On the Palestinian issue, the minister indicated that King Abdullah II clearly informed Netanyahu during his visit to Amman that “the Hashemite custodianship cannot be bargained on, nor can the respect for the status quo, and those assurances are necessary.” The only solution for peace is the establishment of a Palestinian state on the June 1967 borders with its capital in East Jerusalem, and those are the fixed positions that Jordan cannot back down from. The King also warned of the consequences of Palestinians losing hope in establishing their own state, as this will lead to immense consequences and chaos everywhere.

Finally, how does Jordan view the economic and political relationship with Syria?

The Syrian crisis has been ongoing for 12 years, and we hope that it will end as soon as possible. Our position has been clear since the beginning of this crisis: the territorial integrity of Syria, which is a strategic issue, and support for what the Syrian people decide.

One the other hand, we have borders (370 km), and it costs us tremendous energy to deal with arms smuggling and drug smuggling. As all the factions, including the Free Syrian Army and other actions such as ISIS and Jabhat al-Nusra, approached our borders, we dealt with those situations firmly to protect our borders.

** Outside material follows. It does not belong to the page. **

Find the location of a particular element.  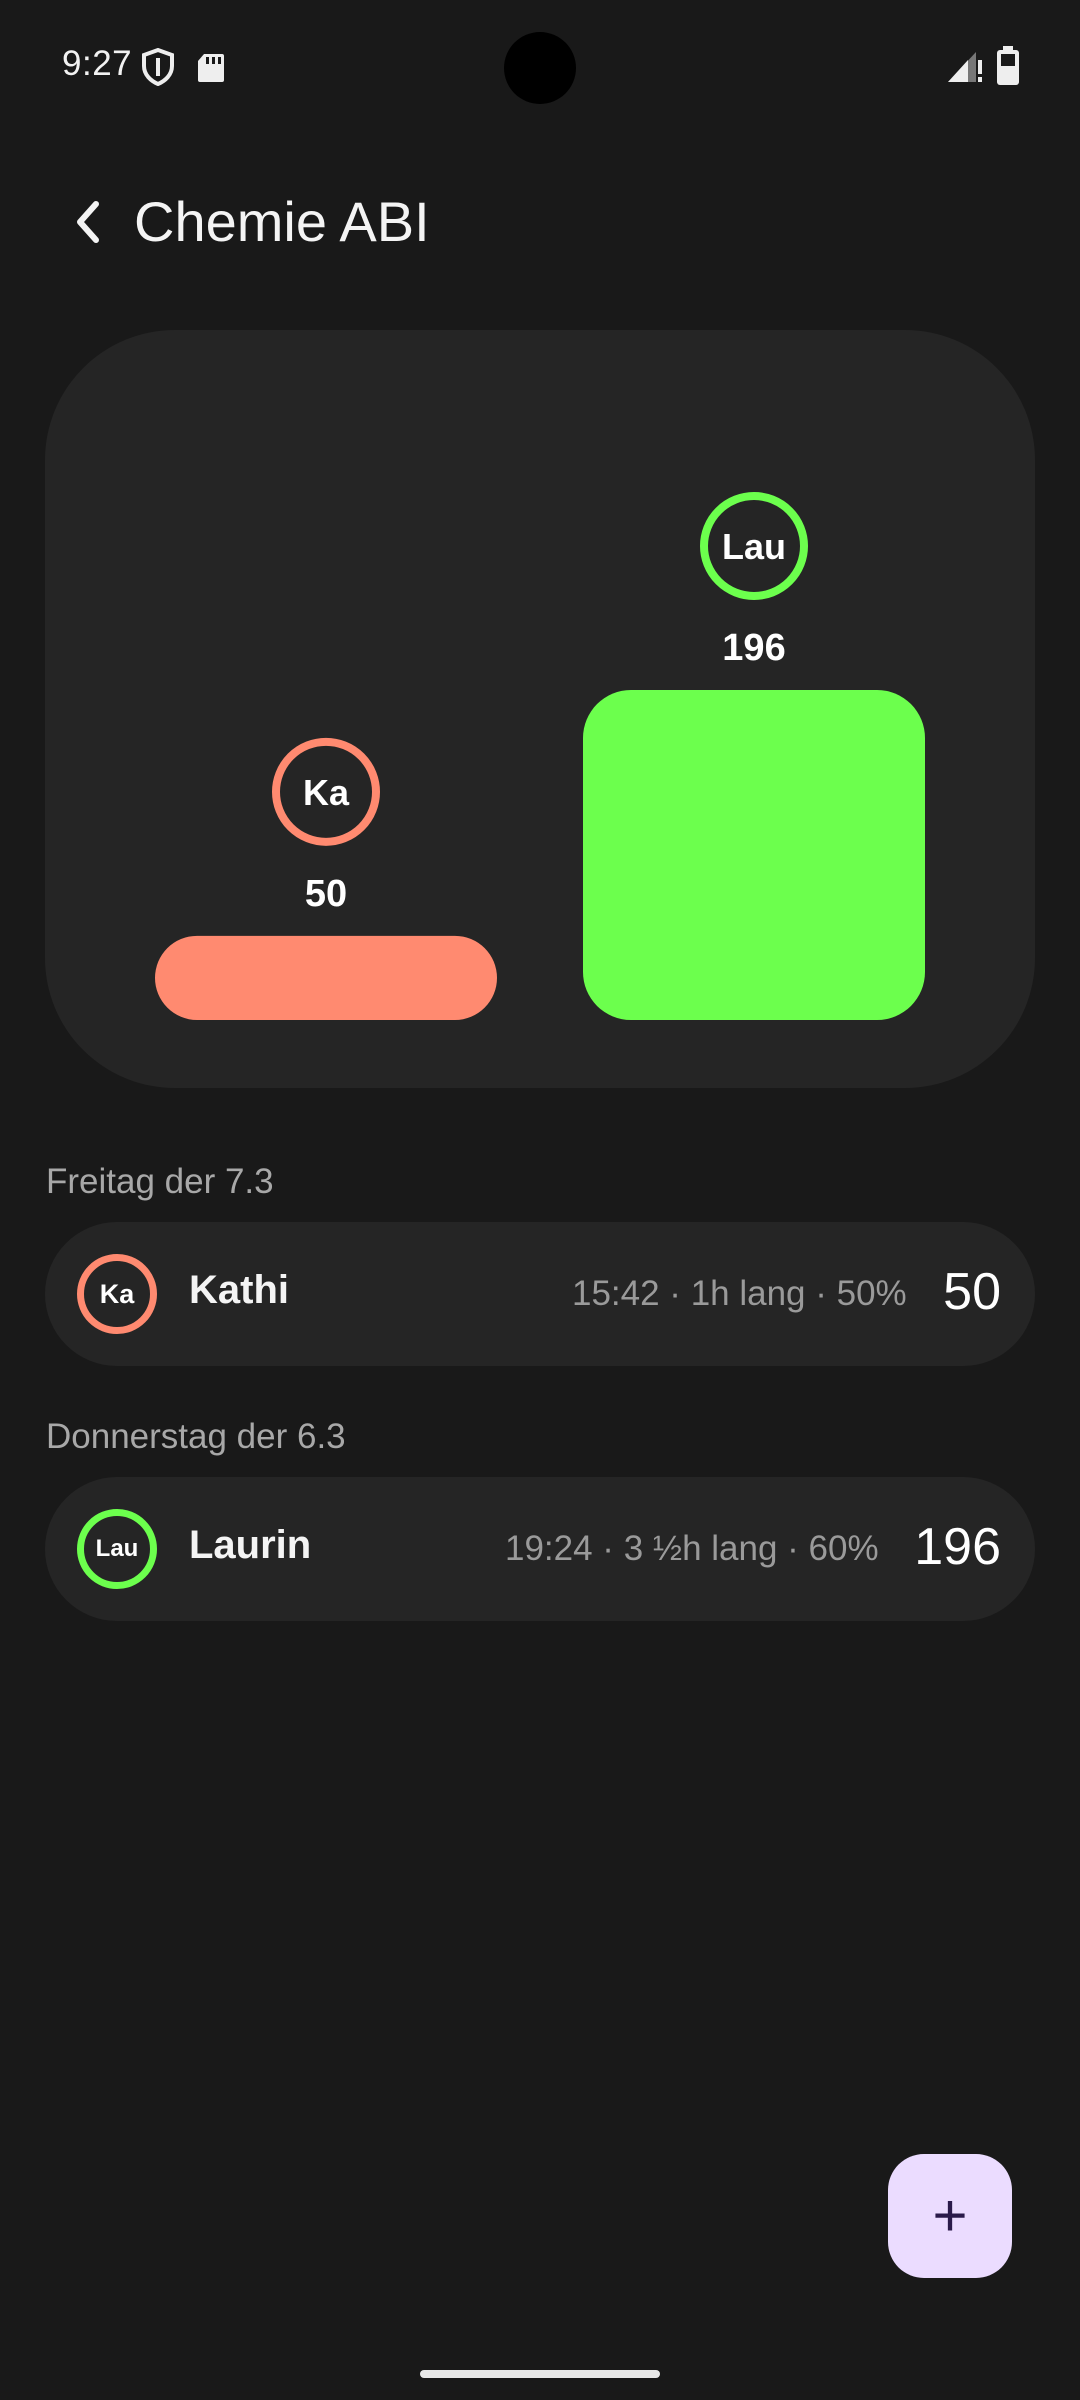

date-header: Freitag der 7.3 is located at coordinates (160, 1182). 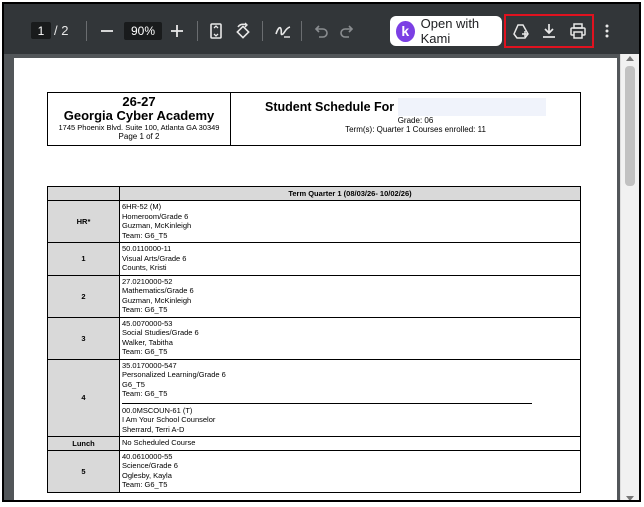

This crisis had repercussions. We still have 1.3 million Syrian refugees, to whom Jordan provides healthcare, education, and all services despite limited resources, such as water. Today, there are multiple parties in the Syrian crisis, such as the United States, Russia, Iran, Israel, and Turkey. In our opinion, the situation in Syria should stabilize, and the crisis should end, and the people there should decide on their future. The international community has failed us in responding to the Syrian crisis, as its annual contribution is no more than 23% of the amount required to care for the Syrians.